Solution structure of the integral human membrane protein VDAC-1 in detergent micelles

Abstract

The voltage-dependent anion channel (VDAC) mediates trafficking of small molecules and ions across the eukaryotic outer mitochondrial membrane. VDAC also interacts with antiapoptotic proteins from the Bcl-2 family, and this interaction inhibits release of apoptogenic proteins from the mitochondrion. We present the nuclear magnetic resonance (NMR) solution structure of recombinant human VDAC-1 reconstituted in detergent micelles. It forms a 19-stranded beta barrel with the first and last strand parallel. The hydrophobic outside perimeter of the barrel is covered by detergent molecules in a beltlike fashion. In the presence of cholesterol, recombinant VDAC-1 can form voltage-gated channels in phospholipid bilayers similar to those of the native protein. NMR measurements revealed the binding sites of VDAC-1 for the Bcl-2 protein Bcl-x(L), for reduced beta-nicotinamide adenine dinucleotide, and for cholesterol. Bcl-x(L) interacts with the VDAC barrel laterally at strands 17 and 18.

Figure 1

Architecture of VDAC-1. (A) The amino acid sequence of VDAC-1 in one-letter code is arranged according to the secondary and tertiary structure. Amino acids in squares denote β-sheet secondary structure as identified by secondary chemical shifts, all other amino acids are in circles. Red and blue lines denote experimentally observed NOE contacts between two amide protons and NOE contacts involving side chain atoms, respectively. Bold lines indicate strong NOEs typically observed between hydrogen bonded residues in β-sheets. For clarity of the presentation, not all observed NOEs are shown. The 19^th strand is duplicated at the right next to strand 1 to allow indicating the barrel-closure NOEs. The side chains of white and orange residues point towards the inside and outside of the barrel, respectively.
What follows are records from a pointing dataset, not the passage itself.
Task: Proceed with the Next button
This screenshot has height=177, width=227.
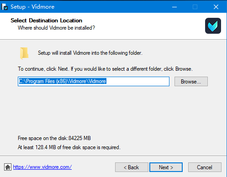Action: (166, 167)
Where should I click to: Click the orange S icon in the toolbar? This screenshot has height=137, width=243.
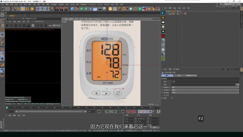tap(110, 9)
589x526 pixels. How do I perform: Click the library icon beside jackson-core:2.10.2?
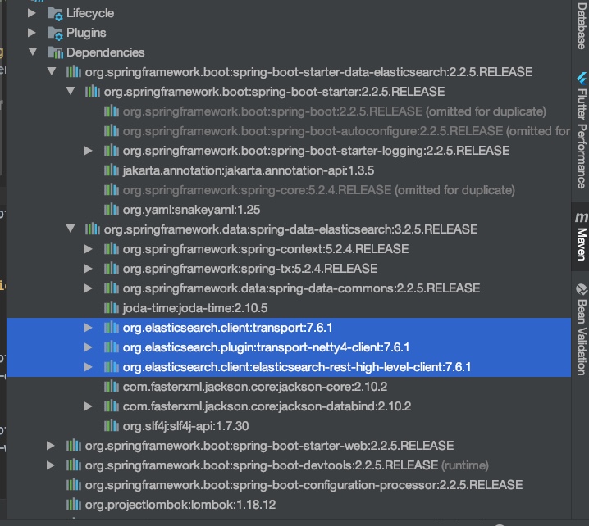click(111, 387)
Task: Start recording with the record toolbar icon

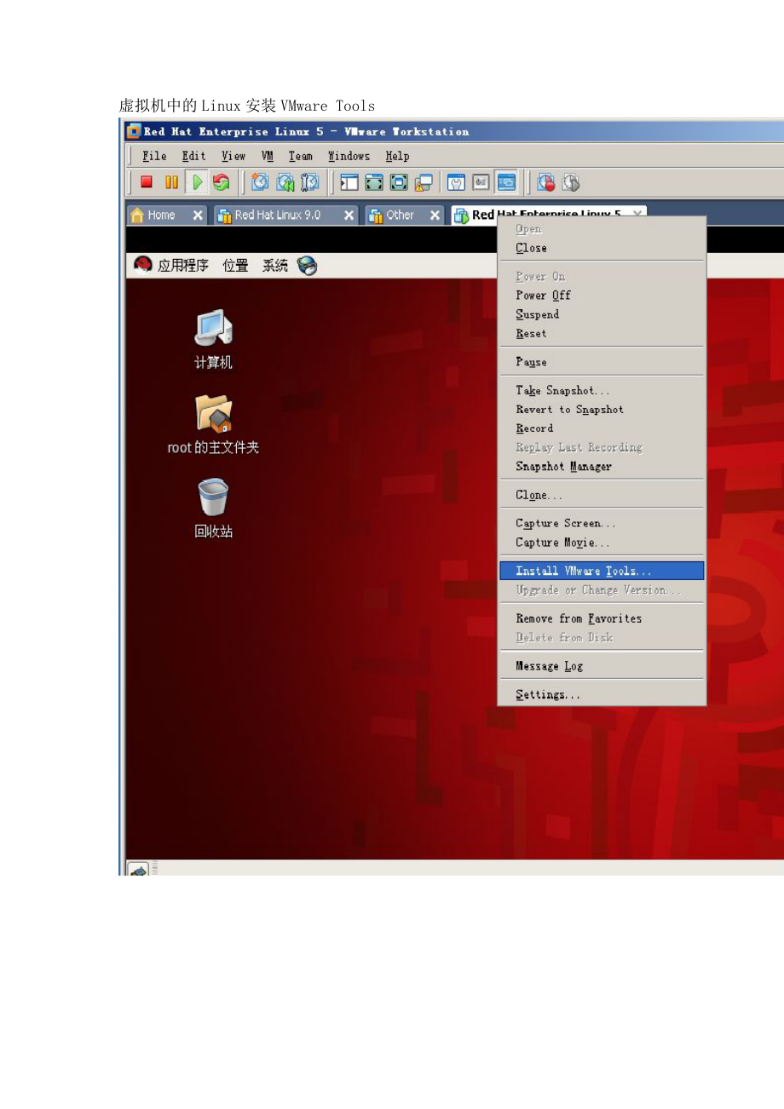Action: pyautogui.click(x=546, y=181)
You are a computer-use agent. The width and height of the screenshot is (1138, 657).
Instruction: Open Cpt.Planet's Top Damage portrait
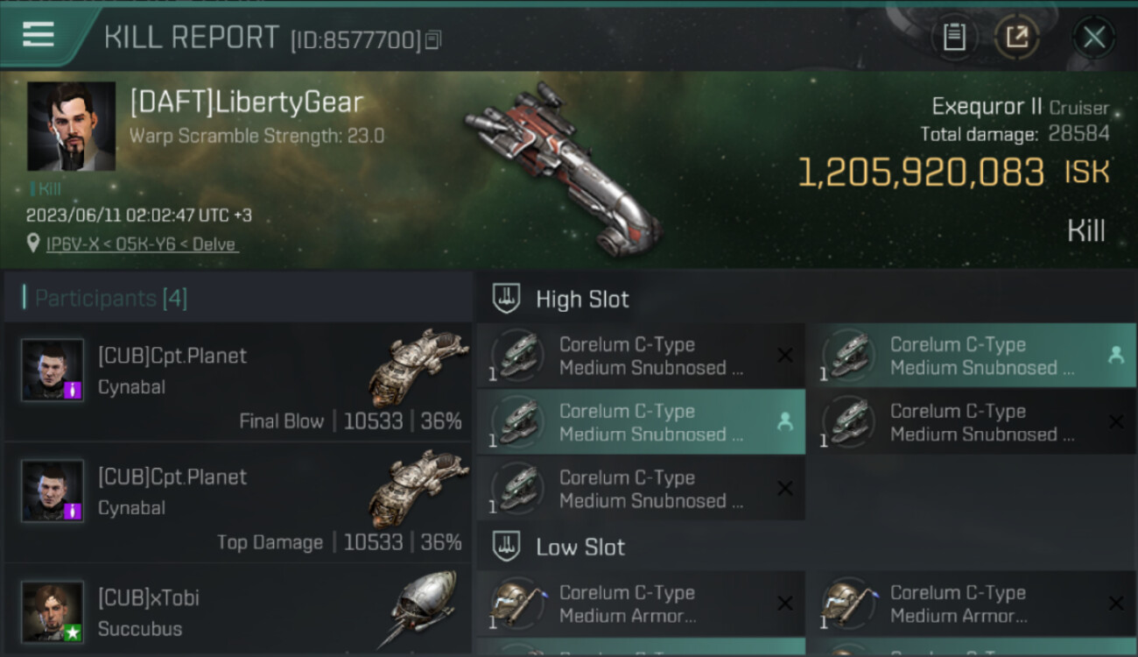53,491
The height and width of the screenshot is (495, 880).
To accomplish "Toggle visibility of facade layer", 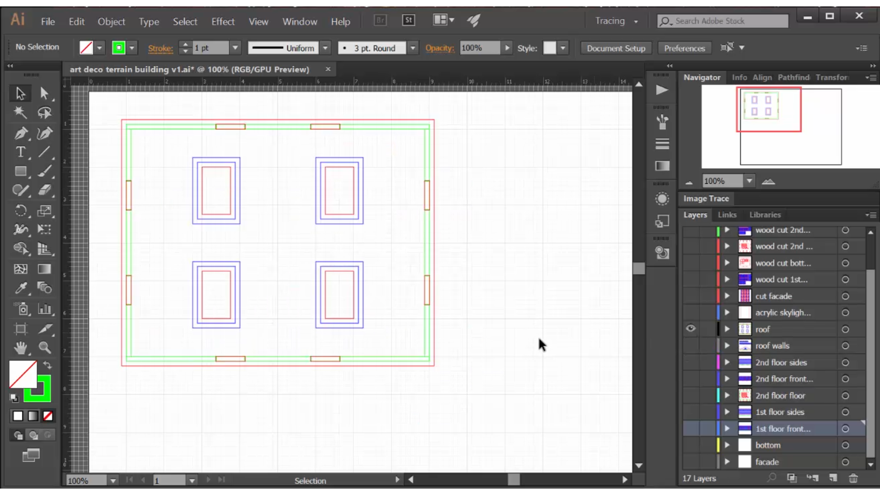I will (x=691, y=462).

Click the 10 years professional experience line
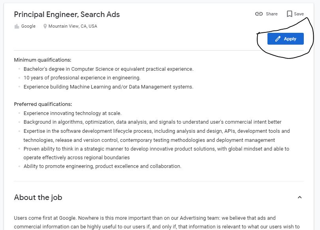click(82, 78)
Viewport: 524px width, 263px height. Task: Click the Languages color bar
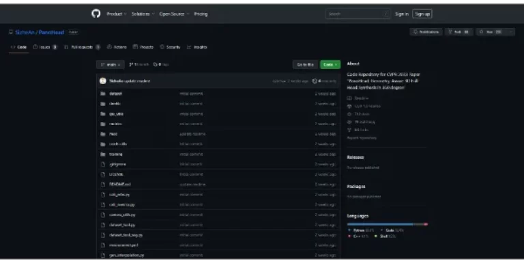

Dashed lines show probable contacts between protons with degenerate ¹H chemical shifts. Grey residues could not be assigned so far. Every tenth amino acid is marked with a heavy outline, and corresponding residue numbers are indicated. (B) Strips from a 3D [¹H,¹H]-NOESY-¹⁵N-TROSY defining the barrel closure between parallel strands 1 and 19. Red lines show the interstrand contacts for the depicted residues, whereas the violet lines indicate the NOE contacts for the respective opposite residues. (C) Strip from a 3D [¹H,¹H]-NOESY-¹³C-HMQC taken at the position of a methyl group of Leu 10. The assignments of the individual NOE signals are indicated on the left and exemplify the NOEs defining the location of the N-terminal helix in the barrel.

Figure 2

NMR solution structure of VDAC-1 in LDAO micelles. (A) and (B) Top- and side-view, respectively, of the conformer closest to the mean of the conformational ensemble in ribbon representation. β-sheets are shown blue and α-helical secondary structure in red and yellow. N- and C-termini and residues L150 and V143 are indicated. (C) Van der Waals surface of VDAC-1. The surface is colored according to the surface potential, calculated using vacuum electrostatics in the program Pymol. Blue indicates positive charge and red negative charge.

Figure 3

Hydrophobic surface of VDAC-1. (A) Result of a titration with the spin-labelled detergent 16-DSA. Residues with a relaxation enhancement ε > 20 s⁻¹mM⁻¹ are green (30). These residues are in close contact to the hydrophobic interior of the micelle. Residues with ε ≤ 20 s⁻¹mM⁻¹ are white. Grey residues are unassigned. Residues 1–21 have been omitted, no interaction with the spin label was observed for these. (B) and (C) Surface plot of the outer and inner surface of VDAC-1, respectively, with the side chains of the hydrophobic residues Leu, Val, Ile, Met, Phe, Trp shown in yellow and all other residues in white.

Figure 4

Interactions of VDAC-1. (A) Residues with significant chemical shift changes (Δδ(HN) > 0.5 ppm) caused by cholesterol binding are shown in yellow (Fig. S12). The amino acids of VDAC-1 are shown as in Fig. 1A. (B) Amide resonances of VDAC-1 with significant chemical shift changes (Fig. S13) caused by β-NADH are labeled magenta in this ribbon representation, all other residues are grey. (C). Residues involved in Bcl-x_L binding (13) are marked red in this ribbon representation, all other residues are grey. In all three panels, the loop connecting strands 18 and 19 is indicated for orientation purpose.